I did recently upgrade to operating system Big Sur 11.6.8. I can’t upgrade to Monterey as my computer is too old. I upgraded a few days before the problem was discovered.

Any help would be greatly appreciated. Thank you very much.
 

HDFan

Contributor
Jun 30, 2007
7,160
3,208
When I try to delete an old backup folder

Did you try to delete a backup folder within the Time Machine backup? Not a good idea as it can corrupt pointers.

Can you create/delete a new folder, not in the Time Machine directory structure, on the drive?

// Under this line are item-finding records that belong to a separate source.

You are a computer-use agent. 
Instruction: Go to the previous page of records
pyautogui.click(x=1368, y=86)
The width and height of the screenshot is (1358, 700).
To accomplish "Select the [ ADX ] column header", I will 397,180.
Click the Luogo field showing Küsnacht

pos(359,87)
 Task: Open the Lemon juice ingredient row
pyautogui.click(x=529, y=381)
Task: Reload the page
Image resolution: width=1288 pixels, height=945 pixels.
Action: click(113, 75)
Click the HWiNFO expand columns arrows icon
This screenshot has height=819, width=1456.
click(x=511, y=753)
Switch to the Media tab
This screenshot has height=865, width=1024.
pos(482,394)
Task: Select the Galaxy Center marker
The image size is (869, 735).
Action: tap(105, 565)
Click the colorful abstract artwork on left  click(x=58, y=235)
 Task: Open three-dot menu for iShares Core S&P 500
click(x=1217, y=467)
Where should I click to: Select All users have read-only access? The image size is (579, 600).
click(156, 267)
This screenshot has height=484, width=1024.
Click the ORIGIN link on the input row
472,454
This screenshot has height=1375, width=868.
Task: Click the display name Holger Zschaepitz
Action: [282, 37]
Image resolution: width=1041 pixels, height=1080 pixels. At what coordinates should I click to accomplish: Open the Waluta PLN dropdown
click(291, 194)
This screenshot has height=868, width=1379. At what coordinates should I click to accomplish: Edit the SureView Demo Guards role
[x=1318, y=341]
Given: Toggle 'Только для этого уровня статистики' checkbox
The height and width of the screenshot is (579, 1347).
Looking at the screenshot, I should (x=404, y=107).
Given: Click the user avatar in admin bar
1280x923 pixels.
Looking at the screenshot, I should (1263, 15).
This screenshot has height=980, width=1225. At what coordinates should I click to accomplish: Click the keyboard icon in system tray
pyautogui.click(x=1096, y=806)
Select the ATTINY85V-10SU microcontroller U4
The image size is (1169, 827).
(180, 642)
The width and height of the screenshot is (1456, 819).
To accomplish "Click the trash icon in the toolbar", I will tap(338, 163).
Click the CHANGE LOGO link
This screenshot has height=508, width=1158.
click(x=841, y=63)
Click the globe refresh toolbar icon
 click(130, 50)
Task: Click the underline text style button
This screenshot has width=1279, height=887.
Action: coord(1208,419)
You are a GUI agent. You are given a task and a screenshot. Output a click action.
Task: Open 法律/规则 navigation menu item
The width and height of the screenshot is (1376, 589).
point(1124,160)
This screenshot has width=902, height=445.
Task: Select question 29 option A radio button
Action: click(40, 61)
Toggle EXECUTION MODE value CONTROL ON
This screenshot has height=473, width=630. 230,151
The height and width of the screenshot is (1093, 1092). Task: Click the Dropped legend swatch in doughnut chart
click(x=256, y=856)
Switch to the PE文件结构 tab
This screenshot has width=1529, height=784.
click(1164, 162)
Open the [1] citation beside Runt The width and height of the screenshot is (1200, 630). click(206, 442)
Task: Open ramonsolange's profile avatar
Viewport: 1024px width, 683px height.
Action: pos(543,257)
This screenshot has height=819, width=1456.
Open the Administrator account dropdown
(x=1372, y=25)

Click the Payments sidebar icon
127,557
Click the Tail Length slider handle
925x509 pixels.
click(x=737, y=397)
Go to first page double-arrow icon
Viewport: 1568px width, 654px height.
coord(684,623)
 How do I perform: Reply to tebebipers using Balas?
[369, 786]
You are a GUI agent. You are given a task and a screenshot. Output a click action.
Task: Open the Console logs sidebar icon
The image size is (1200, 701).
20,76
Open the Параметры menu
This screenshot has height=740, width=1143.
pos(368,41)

Note that in a 3-2-1 backup strategy TM can only be one backup due to its unreliabilty.
 

BHanular

macrumors newbie
Original poster
Apr 30, 2022
15
5
Thank you for the reply! That’s much appreciated. I can create/delete new folders outside the Time Machine directory. I do not use the 3-2-1 backup strategy. I was able to delete folders within the backup directory before this issue with no problem. I did that to free up space on the hard drive. It’s been a year ago since I did that, and TM had been working fine until now. The hard drive is functional for except for this issue.

Any help would be greatly appreciated.

Thank you again.
 

svenmany

macrumors demi-god
Jun 19, 2011
2,217
1,469
If you don't need anything off the TM back-up. just delete it from the Seagate & start a new one - I've had to do this at various points over the years, but way way easier than troubleshooting stuff.

I've been in this boat before and ended up following that advice. It's not without risk though; I never know whether some day I'll need an old version of a file, or a deleted file. It really isn't enough for me to only consider what I need now.